Abstract:
Consumer behaviour towards different forms of utility varies over time. The
variation can be so large that the estimated relationship between the response
variable and its associated explanatory variables is seriously affected. In this
study, kernel smoothing based conditional quantile approach, a nonparametric
procedure is used to model volatile demand data. Nevertheless, quantile
regression procedures work well in non extreme parts of a given data but poorly
on extreme levels therefore we apply the threshold model of extreme value in
order to circumvent the lack of observation problem at the tail of the distribution.
It is shown that nonparametric estimation method has less bias relative to other
standard methods when the underlying distribution is not known. Various kernel
estimation methods and extreme value theory are discussed and the asymptotic
properties of the estimators given. The methods are applied to model extremes
in electricity demand and fuel price data. The underlying dynamics in the data
inform of volatility clustering is also estimated using a standard Generalised
Autoregressive Conditional Heteroscedastic (GARCH) model. A combination of
nonparametric approach and extreme value theory will be shown as a method
for estimation of value at risk. Value at risk is chosen in this work as it is
extensively used in practice. The results indicate that electricity demand
formation is influenced by time, behavioral variables and also by the forces of
the market mechanism. It is also found that fuel prices play a crucial role in
xviii
influencing electricity demand. From the extreme value methods it is found that
the goodness of fit depends on the estimated parameters that define the shape
and behavior of the fitted distribution function. This indicates that the extreme
value methods are case specific, which emphasizes the role of result validation.

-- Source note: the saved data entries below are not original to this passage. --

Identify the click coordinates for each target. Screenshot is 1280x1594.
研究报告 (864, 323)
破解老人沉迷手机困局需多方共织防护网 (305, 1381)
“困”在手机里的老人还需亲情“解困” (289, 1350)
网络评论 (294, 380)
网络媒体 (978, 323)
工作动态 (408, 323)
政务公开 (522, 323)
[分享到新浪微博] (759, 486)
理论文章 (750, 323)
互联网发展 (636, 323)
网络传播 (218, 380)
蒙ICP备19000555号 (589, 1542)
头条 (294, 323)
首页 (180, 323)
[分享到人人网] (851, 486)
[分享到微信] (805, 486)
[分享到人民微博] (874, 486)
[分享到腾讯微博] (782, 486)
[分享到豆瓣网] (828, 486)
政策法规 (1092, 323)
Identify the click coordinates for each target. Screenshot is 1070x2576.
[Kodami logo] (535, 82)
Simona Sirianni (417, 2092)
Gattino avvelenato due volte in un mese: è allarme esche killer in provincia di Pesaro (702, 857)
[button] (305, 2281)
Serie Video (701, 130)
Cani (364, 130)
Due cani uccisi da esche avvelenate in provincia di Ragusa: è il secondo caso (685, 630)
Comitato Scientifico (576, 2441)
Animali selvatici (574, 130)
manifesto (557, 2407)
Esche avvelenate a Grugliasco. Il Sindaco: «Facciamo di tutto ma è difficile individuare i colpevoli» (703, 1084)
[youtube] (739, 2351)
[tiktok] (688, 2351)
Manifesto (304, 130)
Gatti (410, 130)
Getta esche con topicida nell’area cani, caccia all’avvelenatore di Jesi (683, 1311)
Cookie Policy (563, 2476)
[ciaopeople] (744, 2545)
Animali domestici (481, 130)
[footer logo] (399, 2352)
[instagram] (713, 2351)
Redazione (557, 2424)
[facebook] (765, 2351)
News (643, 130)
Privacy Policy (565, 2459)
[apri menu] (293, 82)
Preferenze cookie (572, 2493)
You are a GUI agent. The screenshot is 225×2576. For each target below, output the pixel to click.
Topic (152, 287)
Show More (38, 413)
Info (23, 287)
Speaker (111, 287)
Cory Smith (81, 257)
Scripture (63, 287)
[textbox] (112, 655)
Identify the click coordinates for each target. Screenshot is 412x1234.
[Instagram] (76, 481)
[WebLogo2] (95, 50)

From these methods, it is found that maximum possible information can be
extracted from the data and the threshold can be determined by calculation
instead of subjective judgment. It is also easy to implement these methods by a
complete program. With Generalized Pareto Distribution our estimates of value
at risk and the expected shortfall for negative rate of change of fuel prices
indicate that with probability 1% the daily rate of change of fuel prices could go
as low as -1.3818% and given this rate of change, the average rate of change
value will be 2.187%. Also with probability 5% the price daily rate of change
could drop to -0.624% and that when it does the average fall is 1.404%. These
results can be used to estimate risk measures in the energy related sectors as
well as providing insights to producers of energy and also as a reference for
actual or potential investors in the energy industry.